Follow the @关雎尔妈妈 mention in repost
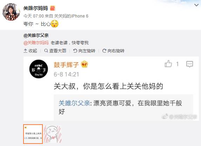201x146 pixels. (36, 43)
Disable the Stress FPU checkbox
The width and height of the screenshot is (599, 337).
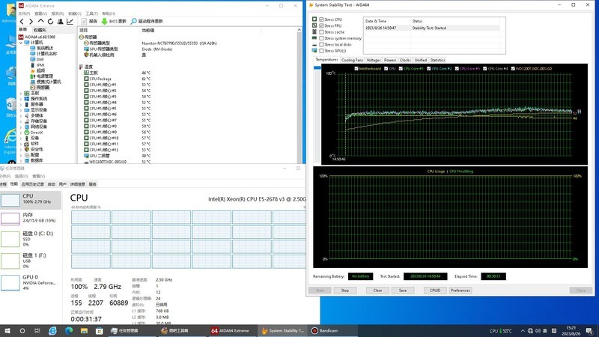321,25
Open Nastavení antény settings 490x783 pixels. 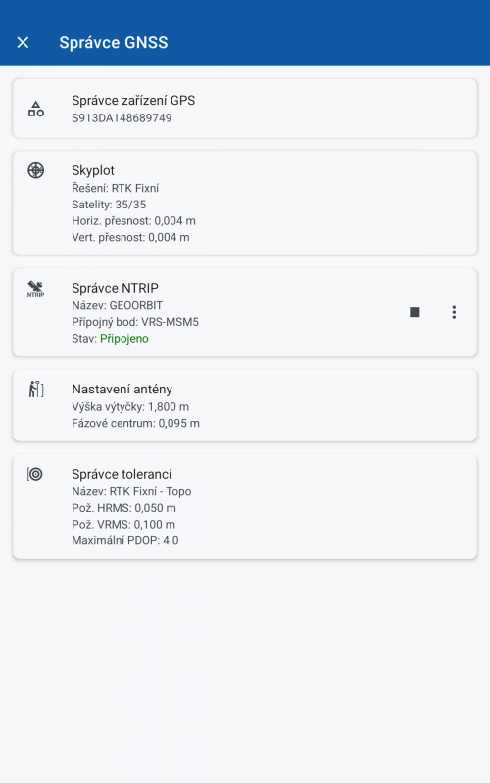[x=245, y=405]
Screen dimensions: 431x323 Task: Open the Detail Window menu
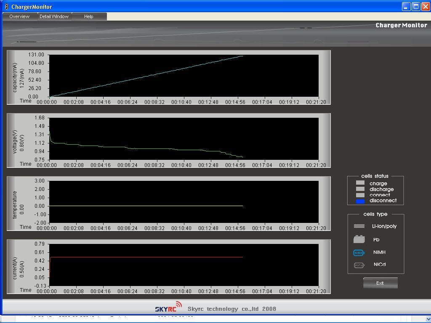point(54,16)
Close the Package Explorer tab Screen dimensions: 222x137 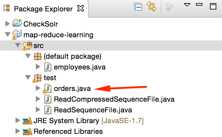click(x=81, y=8)
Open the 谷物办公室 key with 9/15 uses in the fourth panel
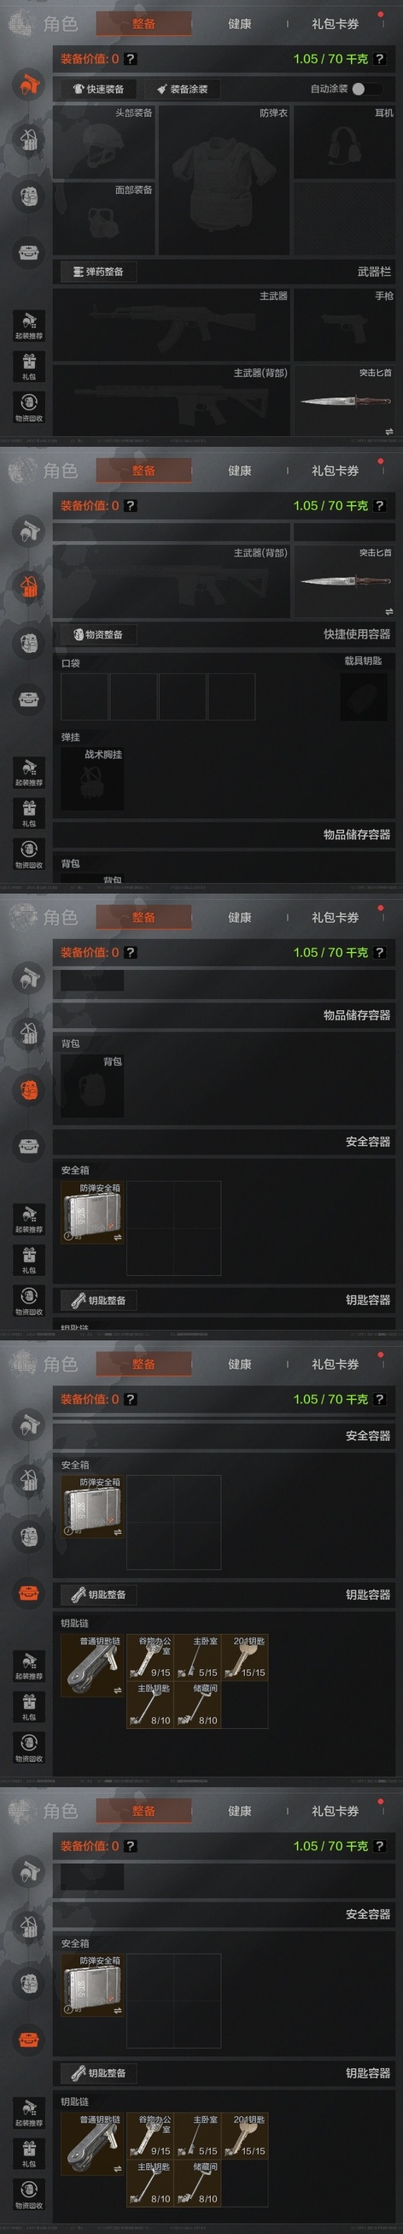Image resolution: width=403 pixels, height=2234 pixels. [x=151, y=1656]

#### PROBLEM TO WORK ON:
From the line containing "Open the 谷物办公室" through the last line of the records, both included, output those lines exactly and nothing else; skip the pictures.

#### RESULT OF THIS TASK:
Open the 谷物办公室 key with 9/15 uses in the fourth panel
Image resolution: width=403 pixels, height=2234 pixels. [x=151, y=1656]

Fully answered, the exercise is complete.